In November, 2010, Dr. Snodgrass and Dr. King led a team of eleven Snodgrass-King staff members to Haiti and the Dominican Republic. They stopped in Sosua, DR at the Haitian and Dominican Assistance Corporation’s, Monkey Jungle Clinic, where they treated over 200 of the Dominican’s poorest of the poor.

In May of 2010, SnodgrassKing donated new and used dental equipment to Monkey Jungle and this was their first time back to actually use the clinic. Monkey Jungle is the brainchild of retired Nashville developers, Chuck and Candance Ritzen . The resort is a tourist destination for visitors wishing to interact with caged squirrel and capuchen monkeys. It also has one of the longest and fastest zip-lines in the Western Hemisphere. Built and owned by the Ritzens, all of the proceeds collected at the resort go to support the free medical/dental clinic operating on weekends at the property. Without the support of this free clinic, many of the regions poor would continue their chronic suffering.

After a brief three days in the Dominican, the team was flown by small planes into Haiti. Crossing the Haitian border from Dajabon, DR into Ouanaminthe, Haiti, the team spent the next four days at Danita’s Children, Hope for Haiti Center, at the dental clinic equipped by SnodgrassKing in May of 2010. For the first time since Dr. Snodgrass and Dr. King began going to Haiti in 2007, the team was able to do more than extractions.

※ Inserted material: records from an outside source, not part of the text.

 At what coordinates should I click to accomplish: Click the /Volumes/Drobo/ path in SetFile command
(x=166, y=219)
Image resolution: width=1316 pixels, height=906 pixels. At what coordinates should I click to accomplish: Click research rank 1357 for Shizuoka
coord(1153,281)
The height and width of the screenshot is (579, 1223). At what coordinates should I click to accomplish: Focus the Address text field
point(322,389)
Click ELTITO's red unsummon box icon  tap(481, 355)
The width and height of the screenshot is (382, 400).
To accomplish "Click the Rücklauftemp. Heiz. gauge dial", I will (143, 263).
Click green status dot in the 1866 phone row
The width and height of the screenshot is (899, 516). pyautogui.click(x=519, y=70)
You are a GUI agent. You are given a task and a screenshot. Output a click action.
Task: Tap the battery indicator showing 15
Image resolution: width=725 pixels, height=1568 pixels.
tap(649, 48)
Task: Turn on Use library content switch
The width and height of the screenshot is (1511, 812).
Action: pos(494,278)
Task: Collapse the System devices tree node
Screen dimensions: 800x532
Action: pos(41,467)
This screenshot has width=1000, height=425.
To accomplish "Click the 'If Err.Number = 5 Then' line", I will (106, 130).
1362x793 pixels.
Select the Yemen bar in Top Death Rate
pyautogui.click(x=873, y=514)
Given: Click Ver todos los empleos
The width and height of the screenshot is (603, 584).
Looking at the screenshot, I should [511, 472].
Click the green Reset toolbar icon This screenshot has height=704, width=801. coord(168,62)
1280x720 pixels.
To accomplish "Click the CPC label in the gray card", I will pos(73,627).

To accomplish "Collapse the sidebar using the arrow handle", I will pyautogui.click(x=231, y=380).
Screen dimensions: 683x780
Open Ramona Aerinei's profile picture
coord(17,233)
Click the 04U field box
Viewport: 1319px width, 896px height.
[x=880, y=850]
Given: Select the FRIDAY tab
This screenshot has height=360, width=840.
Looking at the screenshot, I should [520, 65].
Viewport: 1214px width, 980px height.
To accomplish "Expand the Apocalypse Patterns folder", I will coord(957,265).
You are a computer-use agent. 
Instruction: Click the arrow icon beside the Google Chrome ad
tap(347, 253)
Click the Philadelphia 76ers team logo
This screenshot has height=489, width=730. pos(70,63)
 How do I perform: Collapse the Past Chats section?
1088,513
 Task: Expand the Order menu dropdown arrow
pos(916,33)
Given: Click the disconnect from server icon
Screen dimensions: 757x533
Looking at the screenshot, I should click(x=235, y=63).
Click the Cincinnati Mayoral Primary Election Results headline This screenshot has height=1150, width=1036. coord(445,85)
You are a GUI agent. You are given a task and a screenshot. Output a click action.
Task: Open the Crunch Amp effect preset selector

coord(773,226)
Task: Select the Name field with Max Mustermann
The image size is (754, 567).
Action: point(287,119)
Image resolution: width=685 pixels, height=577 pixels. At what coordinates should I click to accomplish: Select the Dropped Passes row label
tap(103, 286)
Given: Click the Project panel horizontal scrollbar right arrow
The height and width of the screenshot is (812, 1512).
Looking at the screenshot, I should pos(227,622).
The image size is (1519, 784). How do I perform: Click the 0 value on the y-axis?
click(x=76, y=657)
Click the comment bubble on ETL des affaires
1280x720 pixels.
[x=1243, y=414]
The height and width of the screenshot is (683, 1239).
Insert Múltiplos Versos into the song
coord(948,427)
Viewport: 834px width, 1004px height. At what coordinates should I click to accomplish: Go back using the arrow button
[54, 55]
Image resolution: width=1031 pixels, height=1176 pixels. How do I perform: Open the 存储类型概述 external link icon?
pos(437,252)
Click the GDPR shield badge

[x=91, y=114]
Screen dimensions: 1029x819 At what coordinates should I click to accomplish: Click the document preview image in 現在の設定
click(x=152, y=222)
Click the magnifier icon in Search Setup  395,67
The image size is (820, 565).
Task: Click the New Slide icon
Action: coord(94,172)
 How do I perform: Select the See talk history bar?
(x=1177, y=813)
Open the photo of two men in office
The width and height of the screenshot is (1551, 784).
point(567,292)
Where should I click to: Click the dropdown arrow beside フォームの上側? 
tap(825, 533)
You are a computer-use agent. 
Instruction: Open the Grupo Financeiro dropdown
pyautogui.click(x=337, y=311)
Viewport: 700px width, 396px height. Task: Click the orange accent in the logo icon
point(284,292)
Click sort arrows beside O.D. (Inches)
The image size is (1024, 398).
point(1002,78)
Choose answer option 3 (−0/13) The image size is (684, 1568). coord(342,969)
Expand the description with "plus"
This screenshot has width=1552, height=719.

Over 300 of the Haitian people received cleanings, fillings, sealants, stainless steel crowns, extractions, and routine restorative dental procedures. Most of these were either the orphans supported by Danita’s Children, the local children who attended Danita’s school, the people who attended Danita’s church, the local Haitians who were in pain, or the local Haitian people employed by Danita.

Danita’s Children, www.danitaschildren.org, is a non-profit charity that focuses on rescuing and caring for orphaned or abandoned children in Haiti. Dr. Snodgrass and Dr.King have supported the orphanage since 2007. Dr. Snodgrass’s adopted daughter, Margarite, was a child who’s life was saved and nurtured by the missionaries of Danita’s Children.